As President of the GSA I would like to focus on three key issues:
- Building upon RAW’s successful tradition (Research, Art, Writing)
- Attempt to promote greater accessibility between the GSA and the faculty
- To strengthen the camaraderie among A & H graduate students
I am currently serving in the GSA as the Vice President, and this past year has been an incredible experience. RAW 2014 was a resounding success, and many of the participants: panelists, moderators, and administrators have acknowledged the growth and academic professionalism that has helped the symposium to flourish. I wish the same for the next academic year. RAW is the most demanding event that the GSA has responsibility for, and this event often overshadows the associations other goals. As graduate students we tend to focus on getting through the work of classes, exams, and defenses while often neglecting the opportunity to strengthen connections between us and our faculty mentors. I would like to encourage, in this coming academic year, a shift from working through the program as individuals to a more collective experience.

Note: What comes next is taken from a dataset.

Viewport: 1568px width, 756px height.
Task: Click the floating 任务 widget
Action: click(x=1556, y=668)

Collaboration is the key to our academic success, and many of us have realized that the “interdisciplinary” structure of our graduate program may be isolating rather than unifying. We should know each other’s work, and help one another achieve our academic aims. I know the faculty will support us as we seek to make our interdisiplinarity one of our strengths. The GSA has much to offer because is consists of the entire A & H graduate student body. Our diversity is part of what makes our program a success, and we need to engage each other on both academic and social levels. The GSA should not be a top-down organization, with the officers planning superfluous activities. I would like your help in shaping the coming academic year to better fit our unique circumstances, and to help promote strong support and camaraderie within the GSA.

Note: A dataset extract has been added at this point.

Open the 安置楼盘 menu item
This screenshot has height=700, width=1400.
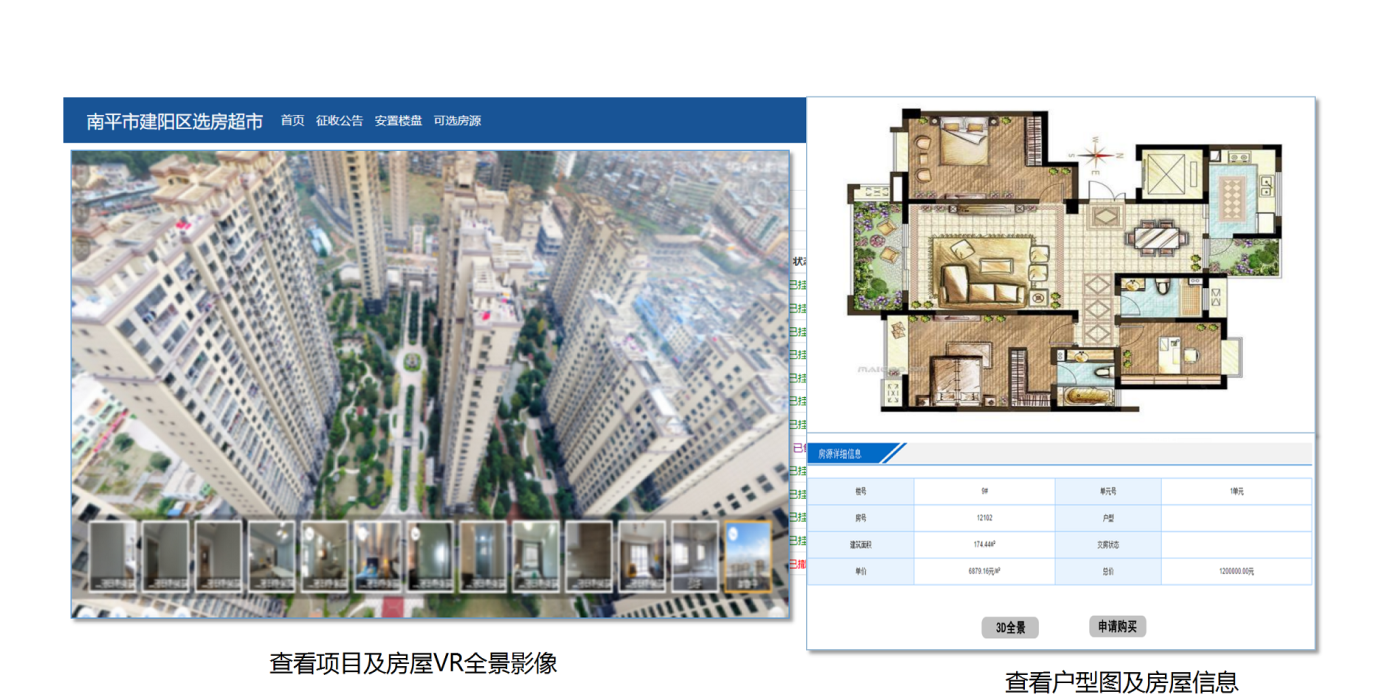pyautogui.click(x=398, y=121)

Thank you for your consideration,
Jacob “Jake” Crawford
VICE PRESIDENTIAL PLATFORMS
Responsibilities include: co-chair of RAW committee; managing structure of GSA (bylaws; funding; organization); attending meetings in place of President when President is unavailable.
For the past three years, I have gone to nearly every GSA meeting, participated in, and helped organize, the RAW Graduate Symposium. During the past year, as GSA Member-at-large, I have tried to help fellow A&H colleagues by demystifying what can sometimes seem like an opaque process. However, I am not running for Vice President of GSA because I have done these things, I am running because I truly believe that we can do better. We can be better students, better colleagues, and better scholars. We can look at the interdisciplinary agenda of this school as an opportunity to become unique academics with distinct skills that make us more attractive in a competitive job market, not less. But we can only do this if we work towards these goals together.

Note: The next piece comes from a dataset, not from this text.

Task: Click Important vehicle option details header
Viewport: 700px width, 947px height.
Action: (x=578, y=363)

While organizing RAW will continue to be a priority, as GSA Vice President I also want to ensure that the graduate students in the A&H program know and have access to their peers, particularly those who have compatible research interests. Furthermore, I want to create a new era of accessibility of information. We should all know when and how to form our portfolio, exam, and dissertation committees. The way that we do that is to encourage research nodes, writing groups, and to actually tell students what is going on in the program during GSA meetings. To that end, I hope to lead the way in the creation of an A&H wiki where all the information about deadlines, forms, and program restrictions can be found in one convenient location.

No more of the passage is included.